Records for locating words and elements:
☆ ☆ ☆ ☆ ☆
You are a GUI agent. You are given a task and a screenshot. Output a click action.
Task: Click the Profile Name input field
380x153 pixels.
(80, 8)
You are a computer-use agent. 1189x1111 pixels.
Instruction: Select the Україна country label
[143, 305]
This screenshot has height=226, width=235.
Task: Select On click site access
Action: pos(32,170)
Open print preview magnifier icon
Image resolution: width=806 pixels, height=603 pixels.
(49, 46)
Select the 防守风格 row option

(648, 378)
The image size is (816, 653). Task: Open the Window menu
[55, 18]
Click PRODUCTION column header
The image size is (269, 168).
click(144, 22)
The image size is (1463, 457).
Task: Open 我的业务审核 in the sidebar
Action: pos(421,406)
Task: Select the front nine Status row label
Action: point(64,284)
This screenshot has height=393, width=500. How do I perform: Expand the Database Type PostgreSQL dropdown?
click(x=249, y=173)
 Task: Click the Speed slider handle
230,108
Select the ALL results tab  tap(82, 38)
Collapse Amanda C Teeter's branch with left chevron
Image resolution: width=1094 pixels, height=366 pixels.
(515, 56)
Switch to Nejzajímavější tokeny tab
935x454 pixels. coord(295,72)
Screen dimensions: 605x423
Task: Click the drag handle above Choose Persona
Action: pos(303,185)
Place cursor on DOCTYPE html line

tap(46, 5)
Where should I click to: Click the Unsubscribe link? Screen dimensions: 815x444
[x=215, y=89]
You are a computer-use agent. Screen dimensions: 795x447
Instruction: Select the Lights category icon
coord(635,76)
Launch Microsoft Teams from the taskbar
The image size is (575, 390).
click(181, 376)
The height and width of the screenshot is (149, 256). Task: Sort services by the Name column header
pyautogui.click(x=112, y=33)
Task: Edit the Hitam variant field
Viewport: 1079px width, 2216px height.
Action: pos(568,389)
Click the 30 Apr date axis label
☆ ☆ ☆ ☆ ☆
- **WHAT THIS TASK INVOLVES**: Return all of the records above line by line, with no changes.

- **OUTPUT FOR THIS TASK**:
You are a GUI agent. You are given a task and a screenshot. Output a click action.
Task: Click the Profile Name input field
380x153 pixels.
(80, 8)
You are a computer-use agent. 1189x1111 pixels.
Instruction: Select the Україна country label
[143, 305]
This screenshot has height=226, width=235.
Task: Select On click site access
Action: pos(32,170)
Open print preview magnifier icon
Image resolution: width=806 pixels, height=603 pixels.
(49, 46)
Select the 防守风格 row option

(648, 378)
The image size is (816, 653). Task: Open the Window menu
[55, 18]
Click PRODUCTION column header
The image size is (269, 168).
click(144, 22)
The image size is (1463, 457).
Task: Open 我的业务审核 in the sidebar
Action: pos(421,406)
Task: Select the front nine Status row label
Action: point(64,284)
This screenshot has height=393, width=500. How do I perform: Expand the Database Type PostgreSQL dropdown?
click(x=249, y=173)
 Task: Click the Speed slider handle
230,108
Select the ALL results tab  tap(82, 38)
Collapse Amanda C Teeter's branch with left chevron
Image resolution: width=1094 pixels, height=366 pixels.
(515, 56)
Switch to Nejzajímavější tokeny tab
935x454 pixels. coord(295,72)
Screen dimensions: 605x423
Task: Click the drag handle above Choose Persona
Action: pos(303,185)
Place cursor on DOCTYPE html line

tap(46, 5)
Where should I click to: Click the Unsubscribe link? Screen dimensions: 815x444
[x=215, y=89]
You are a computer-use agent. Screen dimensions: 795x447
Instruction: Select the Lights category icon
coord(635,76)
Launch Microsoft Teams from the taskbar
The image size is (575, 390).
click(181, 376)
The height and width of the screenshot is (149, 256). Task: Sort services by the Name column header
pyautogui.click(x=112, y=33)
Task: Edit the Hitam variant field
Viewport: 1079px width, 2216px height.
Action: pos(568,389)
Click the 30 Apr date axis label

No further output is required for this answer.